Ausbau der Wasserkraft durch Modernisierung

„Die ersten Zählergebnisse sind mit durchschnittlich 60 Fischen pro Tag im Juni sehr gut“, sagt Jochen Ulrich, der die Abteilung Ökologie im Unternehmen leitet. „Wir sind hier komplett neue Wege gegangen und haben auf einer Länge von 900 Meter und einer Breite von 60 Metern gemeinsam mit Behörden und Verbänden einen Mittelgebirgsfluss als Ersatzlebensraum simuliert.“ Auch Äschen, Nasen, Felchen und Forellen nähmen den künstlich geschaffenen Flussraum sehr gut an, 27 Arten wurden mittlerweile beim Aufstieg gezählt. Der Lachs gehörte unerwartet dazu.

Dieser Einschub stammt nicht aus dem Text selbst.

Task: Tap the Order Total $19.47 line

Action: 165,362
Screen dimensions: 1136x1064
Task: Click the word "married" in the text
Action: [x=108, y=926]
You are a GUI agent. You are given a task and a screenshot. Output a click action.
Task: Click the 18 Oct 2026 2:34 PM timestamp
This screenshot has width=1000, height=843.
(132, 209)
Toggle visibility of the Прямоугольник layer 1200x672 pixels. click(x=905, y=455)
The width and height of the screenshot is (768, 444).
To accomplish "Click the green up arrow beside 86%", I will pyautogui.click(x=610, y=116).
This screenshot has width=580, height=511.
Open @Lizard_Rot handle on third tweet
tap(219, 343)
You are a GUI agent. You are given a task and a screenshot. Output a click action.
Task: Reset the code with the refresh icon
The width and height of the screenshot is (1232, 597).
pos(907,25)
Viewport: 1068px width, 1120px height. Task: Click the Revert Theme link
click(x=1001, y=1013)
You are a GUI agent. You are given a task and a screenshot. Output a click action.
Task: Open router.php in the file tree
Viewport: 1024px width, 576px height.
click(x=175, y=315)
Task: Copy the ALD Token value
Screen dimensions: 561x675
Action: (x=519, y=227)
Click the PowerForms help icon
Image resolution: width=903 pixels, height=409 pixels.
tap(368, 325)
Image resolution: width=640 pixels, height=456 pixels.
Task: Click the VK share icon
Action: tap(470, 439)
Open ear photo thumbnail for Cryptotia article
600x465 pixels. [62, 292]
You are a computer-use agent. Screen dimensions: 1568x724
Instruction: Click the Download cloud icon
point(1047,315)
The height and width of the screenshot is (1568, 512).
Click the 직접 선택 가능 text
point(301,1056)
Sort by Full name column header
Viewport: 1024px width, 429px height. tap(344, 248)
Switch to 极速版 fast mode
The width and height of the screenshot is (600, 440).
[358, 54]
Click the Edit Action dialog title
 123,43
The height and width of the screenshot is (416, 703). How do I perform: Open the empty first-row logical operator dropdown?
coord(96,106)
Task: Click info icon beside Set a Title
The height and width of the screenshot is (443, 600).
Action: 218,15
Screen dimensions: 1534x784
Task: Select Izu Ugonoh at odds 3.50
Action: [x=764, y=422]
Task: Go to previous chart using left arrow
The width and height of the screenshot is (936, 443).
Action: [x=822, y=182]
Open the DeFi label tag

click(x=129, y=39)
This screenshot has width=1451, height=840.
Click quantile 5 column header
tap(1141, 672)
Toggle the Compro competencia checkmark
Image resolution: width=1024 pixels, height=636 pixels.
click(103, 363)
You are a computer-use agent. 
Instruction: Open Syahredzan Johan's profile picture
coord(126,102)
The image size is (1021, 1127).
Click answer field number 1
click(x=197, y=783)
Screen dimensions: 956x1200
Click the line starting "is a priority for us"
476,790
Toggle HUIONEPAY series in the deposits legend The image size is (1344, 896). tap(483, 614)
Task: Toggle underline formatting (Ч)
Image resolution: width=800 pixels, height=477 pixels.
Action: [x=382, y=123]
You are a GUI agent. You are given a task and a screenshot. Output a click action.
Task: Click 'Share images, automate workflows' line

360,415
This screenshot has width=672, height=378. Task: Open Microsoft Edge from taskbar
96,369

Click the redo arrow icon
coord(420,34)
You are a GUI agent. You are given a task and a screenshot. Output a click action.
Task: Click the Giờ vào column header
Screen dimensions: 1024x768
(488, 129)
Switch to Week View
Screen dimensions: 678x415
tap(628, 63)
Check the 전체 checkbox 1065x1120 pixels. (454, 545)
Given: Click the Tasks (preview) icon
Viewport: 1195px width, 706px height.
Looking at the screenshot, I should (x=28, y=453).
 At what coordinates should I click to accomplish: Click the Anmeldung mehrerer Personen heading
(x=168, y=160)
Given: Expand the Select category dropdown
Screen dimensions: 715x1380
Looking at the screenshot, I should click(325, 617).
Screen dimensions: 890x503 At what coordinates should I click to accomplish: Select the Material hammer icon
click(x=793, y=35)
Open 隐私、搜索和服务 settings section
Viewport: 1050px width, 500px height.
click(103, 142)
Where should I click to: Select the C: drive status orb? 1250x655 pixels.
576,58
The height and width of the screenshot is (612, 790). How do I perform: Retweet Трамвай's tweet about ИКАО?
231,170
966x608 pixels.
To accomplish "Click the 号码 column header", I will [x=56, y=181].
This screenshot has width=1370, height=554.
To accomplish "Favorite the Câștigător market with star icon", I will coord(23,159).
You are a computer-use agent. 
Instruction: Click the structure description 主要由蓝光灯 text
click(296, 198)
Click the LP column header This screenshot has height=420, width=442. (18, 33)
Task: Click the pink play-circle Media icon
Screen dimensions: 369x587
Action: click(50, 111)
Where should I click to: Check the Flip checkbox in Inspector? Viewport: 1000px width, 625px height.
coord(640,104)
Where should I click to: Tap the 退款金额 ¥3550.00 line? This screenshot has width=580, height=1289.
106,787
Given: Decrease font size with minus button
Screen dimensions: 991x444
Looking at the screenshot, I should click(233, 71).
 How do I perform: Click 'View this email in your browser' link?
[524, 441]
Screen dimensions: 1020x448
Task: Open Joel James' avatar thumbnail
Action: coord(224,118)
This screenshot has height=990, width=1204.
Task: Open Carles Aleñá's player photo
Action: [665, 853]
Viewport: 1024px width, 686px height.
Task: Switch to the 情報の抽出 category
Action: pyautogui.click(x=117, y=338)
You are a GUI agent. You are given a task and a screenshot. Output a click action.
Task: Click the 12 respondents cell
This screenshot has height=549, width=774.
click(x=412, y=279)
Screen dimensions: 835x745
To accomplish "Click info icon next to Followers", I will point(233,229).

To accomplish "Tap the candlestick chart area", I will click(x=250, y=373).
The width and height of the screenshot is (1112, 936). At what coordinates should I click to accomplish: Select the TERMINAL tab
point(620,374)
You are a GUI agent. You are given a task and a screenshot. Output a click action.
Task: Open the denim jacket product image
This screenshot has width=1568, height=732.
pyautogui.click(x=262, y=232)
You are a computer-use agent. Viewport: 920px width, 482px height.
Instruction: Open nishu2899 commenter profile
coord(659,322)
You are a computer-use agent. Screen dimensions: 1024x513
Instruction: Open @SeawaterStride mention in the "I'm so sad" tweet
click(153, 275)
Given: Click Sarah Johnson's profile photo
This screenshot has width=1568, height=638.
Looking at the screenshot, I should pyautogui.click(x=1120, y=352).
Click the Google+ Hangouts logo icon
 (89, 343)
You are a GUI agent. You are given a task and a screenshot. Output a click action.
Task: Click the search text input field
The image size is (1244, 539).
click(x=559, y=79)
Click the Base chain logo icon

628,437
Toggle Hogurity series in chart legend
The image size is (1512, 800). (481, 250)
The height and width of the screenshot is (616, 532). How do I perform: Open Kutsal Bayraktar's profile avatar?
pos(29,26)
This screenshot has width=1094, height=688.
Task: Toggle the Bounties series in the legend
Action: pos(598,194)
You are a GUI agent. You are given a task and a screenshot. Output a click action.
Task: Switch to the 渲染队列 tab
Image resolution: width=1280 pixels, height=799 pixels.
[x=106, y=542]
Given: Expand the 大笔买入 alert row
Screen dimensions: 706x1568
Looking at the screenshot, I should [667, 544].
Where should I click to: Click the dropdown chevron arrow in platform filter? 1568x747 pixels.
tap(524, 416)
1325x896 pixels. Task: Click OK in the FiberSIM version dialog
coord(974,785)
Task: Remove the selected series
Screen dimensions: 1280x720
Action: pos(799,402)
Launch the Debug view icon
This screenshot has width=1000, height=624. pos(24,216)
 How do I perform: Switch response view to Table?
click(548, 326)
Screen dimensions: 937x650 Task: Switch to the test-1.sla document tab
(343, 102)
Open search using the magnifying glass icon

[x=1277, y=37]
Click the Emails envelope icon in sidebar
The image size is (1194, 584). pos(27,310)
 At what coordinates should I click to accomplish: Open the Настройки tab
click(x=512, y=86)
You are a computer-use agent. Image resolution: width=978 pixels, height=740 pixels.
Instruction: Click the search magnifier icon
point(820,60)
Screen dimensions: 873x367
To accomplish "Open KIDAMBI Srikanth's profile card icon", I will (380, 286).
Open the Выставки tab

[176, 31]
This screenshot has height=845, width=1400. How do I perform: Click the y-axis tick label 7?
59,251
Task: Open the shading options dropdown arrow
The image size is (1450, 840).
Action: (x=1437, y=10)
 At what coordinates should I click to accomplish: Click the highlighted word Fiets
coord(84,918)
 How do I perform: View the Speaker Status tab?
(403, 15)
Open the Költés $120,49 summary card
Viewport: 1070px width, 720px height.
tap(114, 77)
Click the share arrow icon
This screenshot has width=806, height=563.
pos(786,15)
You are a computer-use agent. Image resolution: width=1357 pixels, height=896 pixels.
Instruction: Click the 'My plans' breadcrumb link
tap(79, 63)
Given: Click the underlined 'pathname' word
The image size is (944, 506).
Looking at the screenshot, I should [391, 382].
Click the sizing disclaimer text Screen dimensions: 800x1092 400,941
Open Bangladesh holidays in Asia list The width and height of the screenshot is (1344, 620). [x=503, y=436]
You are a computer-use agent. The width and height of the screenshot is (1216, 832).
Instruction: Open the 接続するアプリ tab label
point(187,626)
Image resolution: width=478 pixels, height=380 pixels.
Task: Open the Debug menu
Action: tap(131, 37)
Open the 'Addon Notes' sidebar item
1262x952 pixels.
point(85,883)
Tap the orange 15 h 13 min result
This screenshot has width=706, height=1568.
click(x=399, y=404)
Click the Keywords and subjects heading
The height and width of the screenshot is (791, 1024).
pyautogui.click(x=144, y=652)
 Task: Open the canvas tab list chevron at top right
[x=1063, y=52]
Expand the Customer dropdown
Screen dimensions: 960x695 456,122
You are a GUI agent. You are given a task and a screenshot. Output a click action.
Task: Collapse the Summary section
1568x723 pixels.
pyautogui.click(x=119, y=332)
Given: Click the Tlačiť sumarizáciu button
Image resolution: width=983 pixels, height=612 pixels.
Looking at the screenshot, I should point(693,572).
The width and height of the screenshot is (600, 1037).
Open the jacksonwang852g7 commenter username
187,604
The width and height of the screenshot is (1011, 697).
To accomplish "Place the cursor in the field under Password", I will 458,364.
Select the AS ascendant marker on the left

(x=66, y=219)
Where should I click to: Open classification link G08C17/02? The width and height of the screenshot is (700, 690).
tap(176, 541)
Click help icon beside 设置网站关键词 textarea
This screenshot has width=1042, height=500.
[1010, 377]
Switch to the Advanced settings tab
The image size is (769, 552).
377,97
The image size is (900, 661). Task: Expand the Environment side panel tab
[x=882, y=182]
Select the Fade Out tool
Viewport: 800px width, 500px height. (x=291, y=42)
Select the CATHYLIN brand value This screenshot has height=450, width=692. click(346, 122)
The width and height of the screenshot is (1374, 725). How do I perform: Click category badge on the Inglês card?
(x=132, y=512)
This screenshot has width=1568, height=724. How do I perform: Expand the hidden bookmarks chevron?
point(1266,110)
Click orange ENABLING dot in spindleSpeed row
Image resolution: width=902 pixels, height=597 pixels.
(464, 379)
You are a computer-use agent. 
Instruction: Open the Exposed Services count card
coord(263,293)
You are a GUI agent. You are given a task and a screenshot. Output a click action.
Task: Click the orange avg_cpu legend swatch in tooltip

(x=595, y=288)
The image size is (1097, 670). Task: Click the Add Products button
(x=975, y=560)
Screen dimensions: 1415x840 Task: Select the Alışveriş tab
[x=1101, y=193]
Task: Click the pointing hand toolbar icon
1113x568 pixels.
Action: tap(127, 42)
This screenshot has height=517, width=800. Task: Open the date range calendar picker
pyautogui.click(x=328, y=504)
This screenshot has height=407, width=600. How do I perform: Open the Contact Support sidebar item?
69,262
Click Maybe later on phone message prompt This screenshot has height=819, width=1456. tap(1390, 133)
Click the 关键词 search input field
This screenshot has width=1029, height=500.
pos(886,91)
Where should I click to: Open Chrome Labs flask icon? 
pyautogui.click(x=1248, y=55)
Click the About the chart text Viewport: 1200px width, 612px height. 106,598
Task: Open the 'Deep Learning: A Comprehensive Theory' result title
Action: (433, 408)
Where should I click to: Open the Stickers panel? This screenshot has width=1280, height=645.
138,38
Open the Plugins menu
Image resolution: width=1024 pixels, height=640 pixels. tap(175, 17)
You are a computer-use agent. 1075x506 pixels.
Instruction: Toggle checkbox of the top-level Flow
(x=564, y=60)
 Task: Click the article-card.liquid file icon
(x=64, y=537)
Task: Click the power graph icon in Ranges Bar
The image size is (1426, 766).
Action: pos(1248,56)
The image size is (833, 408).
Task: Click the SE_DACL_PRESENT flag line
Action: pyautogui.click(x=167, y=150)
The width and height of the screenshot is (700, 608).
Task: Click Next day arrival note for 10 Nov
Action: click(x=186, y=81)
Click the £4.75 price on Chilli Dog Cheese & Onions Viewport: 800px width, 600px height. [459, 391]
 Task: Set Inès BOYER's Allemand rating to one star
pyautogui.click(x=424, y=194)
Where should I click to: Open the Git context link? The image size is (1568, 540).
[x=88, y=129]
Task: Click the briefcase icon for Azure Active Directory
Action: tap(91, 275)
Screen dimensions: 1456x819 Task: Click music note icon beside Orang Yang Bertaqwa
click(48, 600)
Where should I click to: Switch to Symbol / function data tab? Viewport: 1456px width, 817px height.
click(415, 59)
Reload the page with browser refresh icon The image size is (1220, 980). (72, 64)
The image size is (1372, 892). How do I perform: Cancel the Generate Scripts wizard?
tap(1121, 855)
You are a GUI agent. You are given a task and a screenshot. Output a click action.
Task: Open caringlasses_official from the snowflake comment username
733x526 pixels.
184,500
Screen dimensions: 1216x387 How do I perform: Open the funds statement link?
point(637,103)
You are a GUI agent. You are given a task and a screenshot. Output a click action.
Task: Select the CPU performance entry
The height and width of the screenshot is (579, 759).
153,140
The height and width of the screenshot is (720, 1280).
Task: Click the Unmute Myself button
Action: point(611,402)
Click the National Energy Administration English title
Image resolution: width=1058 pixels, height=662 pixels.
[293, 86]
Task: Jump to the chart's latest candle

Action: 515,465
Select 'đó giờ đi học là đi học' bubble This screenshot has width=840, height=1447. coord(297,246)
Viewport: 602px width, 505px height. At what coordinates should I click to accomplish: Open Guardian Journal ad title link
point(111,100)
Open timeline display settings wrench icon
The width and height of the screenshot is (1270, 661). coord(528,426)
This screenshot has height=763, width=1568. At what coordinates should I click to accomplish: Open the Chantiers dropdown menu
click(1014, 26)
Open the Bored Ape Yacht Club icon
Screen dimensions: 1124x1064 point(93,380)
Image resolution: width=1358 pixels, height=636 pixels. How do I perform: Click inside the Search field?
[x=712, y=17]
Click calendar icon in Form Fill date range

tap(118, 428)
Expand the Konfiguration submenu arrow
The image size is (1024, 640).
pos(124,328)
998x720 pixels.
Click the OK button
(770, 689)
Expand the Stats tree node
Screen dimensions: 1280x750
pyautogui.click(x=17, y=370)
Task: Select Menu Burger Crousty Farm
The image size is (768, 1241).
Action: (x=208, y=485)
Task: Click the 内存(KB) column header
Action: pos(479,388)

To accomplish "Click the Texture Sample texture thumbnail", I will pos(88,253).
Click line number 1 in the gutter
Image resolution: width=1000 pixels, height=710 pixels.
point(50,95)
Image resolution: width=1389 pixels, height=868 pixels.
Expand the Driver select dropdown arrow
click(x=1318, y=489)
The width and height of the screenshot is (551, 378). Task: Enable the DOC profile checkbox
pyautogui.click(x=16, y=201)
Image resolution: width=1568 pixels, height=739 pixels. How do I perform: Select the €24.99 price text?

Die dezentrale Energiegewinnung ist bei den Verfechtern erneuerbarer Energien ein gängiges Schlagwort. Mit der Leistung eines Kleinwagens haben kleine Wasserkraftwerke aber nicht nur für Sosat keinen Sinn. „Es kann doch nicht sein, dass wir dafür unsere letzten Refugien zerstören“, empört er sich und will um jeden Meter Fließgewässer kämpfen. Für Kompromisse sieht er keinen Raum. Da mag es ein Hoffnungsschimmer sein, dass Umweltminister Untersteller eine 30-prozentige Ausbaureserve der Wasserkraft mithilfe von Modernisierungen bestehender Kraftwerke erreichen will.